Dem Besuch vorausgegegangen war in der vergangenen Woche ein zweitägiger Workshop von DLR-Mitarbeitern sowie Vertretern
des Bundeskriminalamtes, mehrerer Landeskriminialämter, der Bundespolizei und des Bundesministeriums des Innern. Ziel war
es, Möglichkeiten für eine engere Kooperation zwischen den beteiligten Stellen auszuloten.
Neben den vielfältigen Einsatzmöglichkeiten von Satellitenbildern zur Unterstützung der polizeilichen Arbeit zeigten die
Beamten auch großes Interesse an aktuellen Entwicklungen in der Navigation.

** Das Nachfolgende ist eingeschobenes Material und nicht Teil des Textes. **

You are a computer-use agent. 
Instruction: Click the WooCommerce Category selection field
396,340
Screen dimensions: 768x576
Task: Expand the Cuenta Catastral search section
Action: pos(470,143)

Neben den vielfältigen Einsatzmöglichkeiten von Satellitenbildern zur Unterstützung der polizeilichen Arbeit zeigten die
Beamten auch großes Interesse an aktuellen Entwicklungen in der Navigation.
So wurden etwa Möglichkeiten aufgezeigt, wie sich Polizisten bei Einsätzen in unübersichtlichen Gebäuden mittels Trägheitsnavigation
via GPS gegenseitig orten, um sich dadurch in Notsituationen unterstützen zu können.
Die Anforderungen des Bundeskriminalamtes fließen in die Entwicklung des Kerndienstes für zivile Sicherheit im Rahmen des
Europäischen Programms für Globale Beobachtung von Umwelt und Sicherheit (GMES).
Der Austausch während des Workshops eröffnete sowohl den Beamten als auch den DLR-Forschern interessante Perspektiven.
Diskutiert wurden beispielsweise Anforderungen an Satellitenbilder bei Großschadensereignissen (Flugzeugabstürze, Bahnunglücke,
Hochwasserkatastrophen etc.).
BKA-Präsident Ziercke zeigte sich von der Arbeit des DLR beeindruckt: "Das DLR stellt für das BKA einen wichtigen Kooperationspartner
dar, von dessen Unterstützung die Sicherheitsbehörden in vielerlei Hinsicht profitieren können."